Donald Blake is Thor's original alter ego in the 1962 continuity: a disabled American doctor who finds Mjolnir in a Norwegian cave and transforms into Thor by striking the walking stick against a rock. Later retcons (particularly Walter Simonson's run in the 1980s) re-framed Donald Blake as a persona Odin constructed to humble Thor. In modern continuity, Blake is not a separate person but a temporary mortal identity Thor uses sparingly.

Is Thor a valuable collectible?

Journey into Mystery #83 is a meaningful Silver Age key. High-grade copies (CGC 9.0 and above) have crossed $100,000 at auction after the 2011 film and Hemsworth's continued MCU presence. Low-grade copies are accessible in the $2,000 to $5,000 range. It sits below Amazing Fantasy #15 and Fantastic Four #1 in the Silver Age hierarchy but is a required book for a complete Marvel Silver Age collection.

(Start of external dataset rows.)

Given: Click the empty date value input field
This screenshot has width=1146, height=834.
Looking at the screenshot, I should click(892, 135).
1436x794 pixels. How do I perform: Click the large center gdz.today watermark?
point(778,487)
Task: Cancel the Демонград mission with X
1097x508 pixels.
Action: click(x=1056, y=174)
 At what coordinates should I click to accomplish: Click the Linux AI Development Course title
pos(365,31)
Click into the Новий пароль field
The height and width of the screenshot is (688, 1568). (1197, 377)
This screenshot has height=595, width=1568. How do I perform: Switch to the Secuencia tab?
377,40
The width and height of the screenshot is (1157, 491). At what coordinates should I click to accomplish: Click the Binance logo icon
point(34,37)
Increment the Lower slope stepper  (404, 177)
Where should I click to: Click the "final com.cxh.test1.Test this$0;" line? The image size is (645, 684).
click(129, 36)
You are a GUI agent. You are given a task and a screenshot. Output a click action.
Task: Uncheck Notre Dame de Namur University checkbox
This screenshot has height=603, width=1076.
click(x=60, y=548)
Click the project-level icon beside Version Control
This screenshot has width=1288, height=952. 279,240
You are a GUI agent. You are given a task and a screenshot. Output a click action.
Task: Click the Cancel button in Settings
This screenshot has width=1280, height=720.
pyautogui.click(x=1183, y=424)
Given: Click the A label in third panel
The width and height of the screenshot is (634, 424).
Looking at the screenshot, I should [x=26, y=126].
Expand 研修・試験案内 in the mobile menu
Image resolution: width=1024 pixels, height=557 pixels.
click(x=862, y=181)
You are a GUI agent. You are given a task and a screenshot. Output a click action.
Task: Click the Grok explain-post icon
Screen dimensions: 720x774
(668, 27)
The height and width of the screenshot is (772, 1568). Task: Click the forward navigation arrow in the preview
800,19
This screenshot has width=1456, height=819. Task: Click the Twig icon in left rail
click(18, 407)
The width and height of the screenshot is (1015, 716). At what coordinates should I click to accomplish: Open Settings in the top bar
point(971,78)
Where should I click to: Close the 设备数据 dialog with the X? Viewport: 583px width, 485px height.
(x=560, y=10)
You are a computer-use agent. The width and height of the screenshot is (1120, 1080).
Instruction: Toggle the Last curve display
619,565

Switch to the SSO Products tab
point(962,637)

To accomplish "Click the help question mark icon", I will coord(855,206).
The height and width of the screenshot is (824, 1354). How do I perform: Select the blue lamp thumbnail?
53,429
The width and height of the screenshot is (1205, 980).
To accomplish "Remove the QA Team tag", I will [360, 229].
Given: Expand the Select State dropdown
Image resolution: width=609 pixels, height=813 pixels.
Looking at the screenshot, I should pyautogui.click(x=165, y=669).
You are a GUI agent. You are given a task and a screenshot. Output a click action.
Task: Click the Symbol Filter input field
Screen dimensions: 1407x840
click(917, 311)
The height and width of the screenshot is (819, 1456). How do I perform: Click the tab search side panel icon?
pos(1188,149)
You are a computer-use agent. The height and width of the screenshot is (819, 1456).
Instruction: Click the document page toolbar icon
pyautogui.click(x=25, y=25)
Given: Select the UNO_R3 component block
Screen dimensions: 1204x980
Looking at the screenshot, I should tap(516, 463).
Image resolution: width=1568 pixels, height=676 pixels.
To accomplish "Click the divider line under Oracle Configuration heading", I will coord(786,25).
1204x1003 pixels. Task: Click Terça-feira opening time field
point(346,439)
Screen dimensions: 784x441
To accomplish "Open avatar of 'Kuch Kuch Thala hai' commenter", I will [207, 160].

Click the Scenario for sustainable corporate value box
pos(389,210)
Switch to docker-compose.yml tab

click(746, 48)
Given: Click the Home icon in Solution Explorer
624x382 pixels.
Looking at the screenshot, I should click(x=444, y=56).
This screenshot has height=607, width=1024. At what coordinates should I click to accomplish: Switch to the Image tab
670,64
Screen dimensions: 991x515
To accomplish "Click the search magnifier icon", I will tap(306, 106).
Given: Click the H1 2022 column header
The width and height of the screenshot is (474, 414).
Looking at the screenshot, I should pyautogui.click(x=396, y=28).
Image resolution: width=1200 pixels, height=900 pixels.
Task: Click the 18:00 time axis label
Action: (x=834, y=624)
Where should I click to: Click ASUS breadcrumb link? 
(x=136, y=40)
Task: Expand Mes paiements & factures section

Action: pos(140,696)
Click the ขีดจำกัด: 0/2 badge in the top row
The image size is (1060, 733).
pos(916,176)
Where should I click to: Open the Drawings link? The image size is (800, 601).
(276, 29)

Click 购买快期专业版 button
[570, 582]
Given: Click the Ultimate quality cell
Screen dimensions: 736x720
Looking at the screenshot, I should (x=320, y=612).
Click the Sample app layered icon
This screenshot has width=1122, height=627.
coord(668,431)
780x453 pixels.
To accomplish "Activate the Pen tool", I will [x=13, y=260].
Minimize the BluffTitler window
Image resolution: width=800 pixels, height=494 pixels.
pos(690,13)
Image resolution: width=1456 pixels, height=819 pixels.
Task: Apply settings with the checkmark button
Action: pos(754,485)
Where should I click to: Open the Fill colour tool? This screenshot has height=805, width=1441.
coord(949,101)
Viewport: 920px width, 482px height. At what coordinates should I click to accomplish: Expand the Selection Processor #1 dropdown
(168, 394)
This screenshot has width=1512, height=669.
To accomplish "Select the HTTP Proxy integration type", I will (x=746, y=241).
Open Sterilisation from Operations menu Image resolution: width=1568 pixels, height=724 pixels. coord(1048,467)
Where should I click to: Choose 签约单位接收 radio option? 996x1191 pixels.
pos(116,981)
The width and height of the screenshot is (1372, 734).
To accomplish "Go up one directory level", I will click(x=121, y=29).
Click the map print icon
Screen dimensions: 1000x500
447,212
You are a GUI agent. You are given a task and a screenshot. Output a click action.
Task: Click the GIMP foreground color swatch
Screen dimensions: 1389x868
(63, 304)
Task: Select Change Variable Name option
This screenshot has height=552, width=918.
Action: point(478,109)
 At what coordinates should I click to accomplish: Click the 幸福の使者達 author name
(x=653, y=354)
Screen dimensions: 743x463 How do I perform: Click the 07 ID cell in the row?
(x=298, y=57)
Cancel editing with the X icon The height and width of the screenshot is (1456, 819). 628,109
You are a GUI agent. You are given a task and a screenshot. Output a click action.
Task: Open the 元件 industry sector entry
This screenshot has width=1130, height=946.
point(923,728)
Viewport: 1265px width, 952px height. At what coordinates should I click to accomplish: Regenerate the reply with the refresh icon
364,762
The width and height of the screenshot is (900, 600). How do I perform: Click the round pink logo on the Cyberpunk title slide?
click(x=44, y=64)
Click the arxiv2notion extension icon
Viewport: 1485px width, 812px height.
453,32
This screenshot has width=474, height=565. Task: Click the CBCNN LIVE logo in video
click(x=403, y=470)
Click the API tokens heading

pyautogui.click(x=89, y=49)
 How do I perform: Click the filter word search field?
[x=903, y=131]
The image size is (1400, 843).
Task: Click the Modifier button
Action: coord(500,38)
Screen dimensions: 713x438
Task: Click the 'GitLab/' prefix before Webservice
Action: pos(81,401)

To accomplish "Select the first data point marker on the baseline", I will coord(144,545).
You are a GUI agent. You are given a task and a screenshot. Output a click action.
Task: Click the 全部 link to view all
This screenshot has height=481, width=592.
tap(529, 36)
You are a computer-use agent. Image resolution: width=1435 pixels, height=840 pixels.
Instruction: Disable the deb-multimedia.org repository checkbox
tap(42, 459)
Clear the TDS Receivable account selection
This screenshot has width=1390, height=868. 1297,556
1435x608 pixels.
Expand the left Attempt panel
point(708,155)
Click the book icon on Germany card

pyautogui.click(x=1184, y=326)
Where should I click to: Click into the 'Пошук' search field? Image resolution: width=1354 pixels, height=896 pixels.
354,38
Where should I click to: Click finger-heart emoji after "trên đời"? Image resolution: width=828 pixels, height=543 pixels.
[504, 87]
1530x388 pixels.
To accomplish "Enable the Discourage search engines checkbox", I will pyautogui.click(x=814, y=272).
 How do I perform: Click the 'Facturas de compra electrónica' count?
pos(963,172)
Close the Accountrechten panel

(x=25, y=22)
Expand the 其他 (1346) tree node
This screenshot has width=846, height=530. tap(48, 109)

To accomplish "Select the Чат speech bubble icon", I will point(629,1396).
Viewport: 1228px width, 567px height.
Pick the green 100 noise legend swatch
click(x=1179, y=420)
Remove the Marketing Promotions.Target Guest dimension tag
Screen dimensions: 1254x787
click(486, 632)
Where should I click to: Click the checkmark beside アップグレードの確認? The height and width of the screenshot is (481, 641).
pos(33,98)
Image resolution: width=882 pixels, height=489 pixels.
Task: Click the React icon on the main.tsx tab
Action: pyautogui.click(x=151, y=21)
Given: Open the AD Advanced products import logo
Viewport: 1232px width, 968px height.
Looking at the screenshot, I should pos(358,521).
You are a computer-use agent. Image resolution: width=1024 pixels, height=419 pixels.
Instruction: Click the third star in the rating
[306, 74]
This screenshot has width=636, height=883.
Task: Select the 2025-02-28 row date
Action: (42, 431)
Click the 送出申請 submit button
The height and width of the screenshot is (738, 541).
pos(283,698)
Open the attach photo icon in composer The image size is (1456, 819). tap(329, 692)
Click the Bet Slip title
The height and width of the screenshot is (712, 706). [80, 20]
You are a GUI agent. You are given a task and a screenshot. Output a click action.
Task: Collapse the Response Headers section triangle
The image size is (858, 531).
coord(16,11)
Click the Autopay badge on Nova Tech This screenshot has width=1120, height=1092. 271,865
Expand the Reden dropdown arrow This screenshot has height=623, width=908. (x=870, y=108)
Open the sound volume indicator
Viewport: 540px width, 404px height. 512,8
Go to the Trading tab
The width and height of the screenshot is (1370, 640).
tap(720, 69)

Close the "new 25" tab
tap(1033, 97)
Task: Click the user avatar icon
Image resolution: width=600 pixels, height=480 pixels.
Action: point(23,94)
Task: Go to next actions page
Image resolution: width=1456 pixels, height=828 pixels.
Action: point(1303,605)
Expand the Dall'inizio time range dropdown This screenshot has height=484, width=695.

Why did Jack Kirby draw Thor?

Kirby was Marvel's primary visual architect through the 1960s and his interest in mythology was unique among the Bullpen artists. Kirby had already drawn mythology-adjacent stories for DC in the 1950s (Sandman, Boy Commandos) and he arrived at Thor with a full mental library of Norse visual iconography. The character was developed specifically to take advantage of Kirby's strengths. Kirby's run on Thor from 1962 through 1970 is considered his most ambitious Marvel work after Fantastic Four.

Why did Jane Foster become Thor?

Writer Jason Aaron made Jane Foster the new Thor in his 2014 relaunch as a deliberate editorial reset. In the story, Thor Odinson becomes unworthy of Mjolnir and Jane Foster, dying of cancer, picks up the hammer instead and transforms into the Goddess of Thunder. The run was one of Marvel's best-selling relaunches of the 2010s and the film Thor: Love and Thunder (2022) adapted the arc with Natalie Portman.

Is Walter Simonson's run on Thor good?

Walter Simonson's four-year run as writer and artist on Thor starting with issue #337 (November 1983) is widely considered one of the greatest superhero runs in Marvel's publishing history. It introduced Beta Ray Bill, leaned into Norse mythology rather than away from it, and experimented with format, lettering, and visual style in ways that still look daring. It is the primary reference for Taika Waititi's Thor: Ragnarok and the closest thing the character has to a definitive comics expression.